Working with the Open Firmware is about as secure as it gets right? Possibly. Even with this super-low level password restriction in place, there are no guarantees. I’ll show you how to bypass it.
This trick is squarely in a moral grey area. It’s not common knowledge, but in order to fully understand security you have to know how to break it right? That’s the only way to truly be secure
The Open Firmware Password there to block unscrupulous people from messing with your Mac in public. But, like all security measures, it’s only as good as the resources those unscrupulous people have. If they steal it, you’re pretty much screwed.

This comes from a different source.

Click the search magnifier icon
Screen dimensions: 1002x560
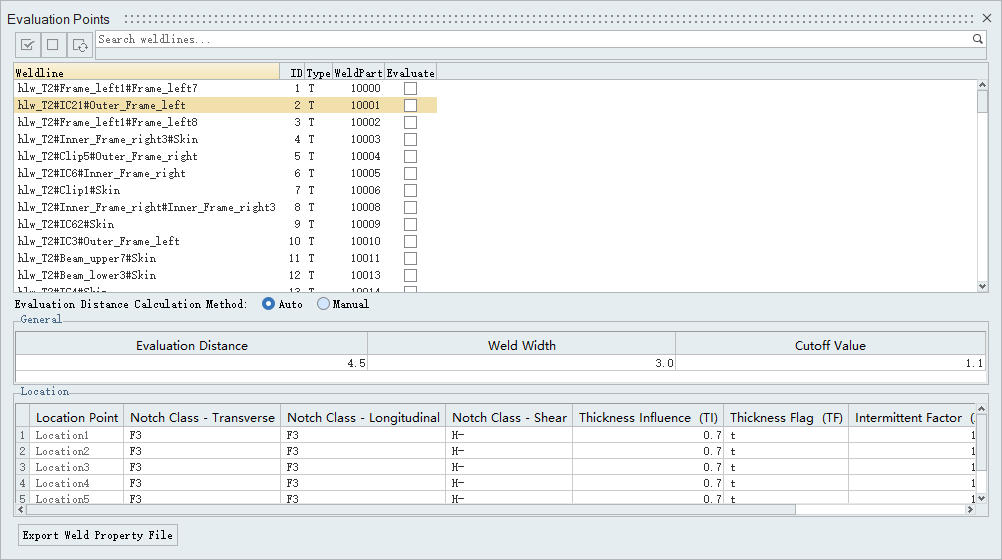pos(978,39)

Here is the trick: Change the RAM
By changing your Mac’s RAM configuration and restarting, you are given one chance to zap the PRAM to wipe out the Open Firmware Password. If you don’t wipe it on that next boot, the Open Firmware Password will be reinstated for that RAM configuration (yes you could just change it again, but at this point you either know what you’re doing or you don’t).

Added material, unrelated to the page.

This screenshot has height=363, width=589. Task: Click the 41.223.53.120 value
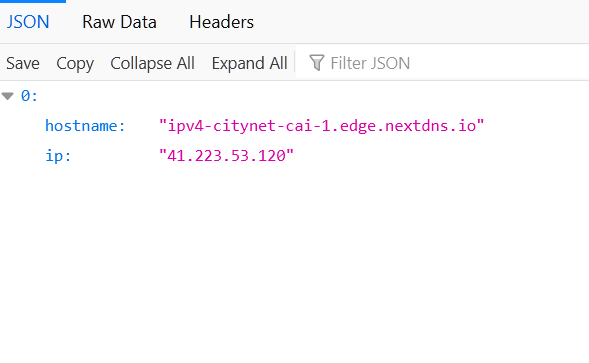226,156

The full set of steps to get past the Open Firmware Password and working again are as follows:
- Startup your Mac and notice the Open Firmware Password is required
The password field looks like the image at the top of this topic
- Curse / Grunt / Complain that there an Open Firmware Password
- Power down your Mac
- Remove some (or all) of the RAM
- Zap the PRAM
- Replace the removed RAM
- Restart your Mac and continue what you were doing in the first place.
A word of caution: Remember the limits of an Open Firmware Password – it protects against changing the boot volume, it does not protect your data. If your Mac can be opened, the hard drive can be removed and then all your data is easily accessible.
There is one other problem with this procedure, the MacBook Air and it’s soldered-on RAM. I’m unsure of how to get around that snag, do you?